(Excerpts from a dataset)
>>>
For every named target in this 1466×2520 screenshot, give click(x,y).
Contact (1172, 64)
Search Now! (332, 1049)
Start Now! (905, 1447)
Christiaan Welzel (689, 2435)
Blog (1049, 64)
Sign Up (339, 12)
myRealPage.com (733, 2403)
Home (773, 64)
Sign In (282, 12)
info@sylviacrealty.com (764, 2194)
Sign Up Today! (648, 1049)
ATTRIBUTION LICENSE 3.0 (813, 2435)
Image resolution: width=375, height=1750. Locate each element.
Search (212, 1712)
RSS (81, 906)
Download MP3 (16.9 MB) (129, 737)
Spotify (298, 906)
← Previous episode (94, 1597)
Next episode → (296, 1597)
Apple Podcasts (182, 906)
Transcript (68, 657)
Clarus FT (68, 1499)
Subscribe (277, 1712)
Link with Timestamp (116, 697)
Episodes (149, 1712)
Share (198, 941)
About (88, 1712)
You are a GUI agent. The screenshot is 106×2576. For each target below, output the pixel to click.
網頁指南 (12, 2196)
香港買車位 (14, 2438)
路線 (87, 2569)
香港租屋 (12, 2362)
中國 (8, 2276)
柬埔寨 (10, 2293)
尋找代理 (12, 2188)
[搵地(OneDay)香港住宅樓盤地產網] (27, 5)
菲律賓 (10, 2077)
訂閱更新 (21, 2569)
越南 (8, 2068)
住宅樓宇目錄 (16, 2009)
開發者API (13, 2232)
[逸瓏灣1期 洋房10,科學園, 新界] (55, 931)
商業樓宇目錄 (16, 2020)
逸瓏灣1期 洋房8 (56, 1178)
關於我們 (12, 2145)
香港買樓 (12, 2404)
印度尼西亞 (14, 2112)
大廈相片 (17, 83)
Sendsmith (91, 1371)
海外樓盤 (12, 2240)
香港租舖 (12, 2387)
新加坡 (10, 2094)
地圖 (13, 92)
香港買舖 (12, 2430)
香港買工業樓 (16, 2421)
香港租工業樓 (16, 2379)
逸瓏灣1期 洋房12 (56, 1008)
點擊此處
<<<
◆ TASK INSTRUCTIONS ◆
Copy out every entry above exactly.

◆ RESPONSE BELOW ◆
For every named target in this 1466×2520 screenshot, give click(x,y).
Contact (1172, 64)
Search Now! (332, 1049)
Start Now! (905, 1447)
Christiaan Welzel (689, 2435)
Blog (1049, 64)
Sign Up (339, 12)
myRealPage.com (733, 2403)
Home (773, 64)
Sign In (282, 12)
info@sylviacrealty.com (764, 2194)
Sign Up Today! (648, 1049)
ATTRIBUTION LICENSE 3.0 (813, 2435)
Image resolution: width=375, height=1750. Locate each element.
Search (212, 1712)
RSS (81, 906)
Download MP3 (16.9 MB) (129, 737)
Spotify (298, 906)
← Previous episode (94, 1597)
Next episode → (296, 1597)
Apple Podcasts (182, 906)
Transcript (68, 657)
Clarus FT (68, 1499)
Subscribe (277, 1712)
Link with Timestamp (116, 697)
Episodes (149, 1712)
Share (198, 941)
About (88, 1712)
You are a GUI agent. The screenshot is 106×2576. For each target below, output the pixel to click.
網頁指南 (12, 2196)
香港買車位 (14, 2438)
路線 (87, 2569)
香港租屋 (12, 2362)
中國 (8, 2276)
柬埔寨 (10, 2293)
尋找代理 (12, 2188)
[搵地(OneDay)香港住宅樓盤地產網] (27, 5)
菲律賓 (10, 2077)
訂閱更新 (21, 2569)
越南 (8, 2068)
住宅樓宇目錄 (16, 2009)
開發者API (13, 2232)
[逸瓏灣1期 洋房10,科學園, 新界] (55, 931)
商業樓宇目錄 (16, 2020)
逸瓏灣1期 洋房8 (56, 1178)
關於我們 (12, 2145)
香港買樓 (12, 2404)
印度尼西亞 (14, 2112)
大廈相片 (17, 83)
Sendsmith (91, 1371)
海外樓盤 (12, 2240)
香港租舖 (12, 2387)
新加坡 (10, 2094)
地圖 (13, 92)
香港買舖 (12, 2430)
香港買工業樓 (16, 2421)
香港租工業樓 (16, 2379)
逸瓏灣1期 洋房12 (56, 1008)
點擊此處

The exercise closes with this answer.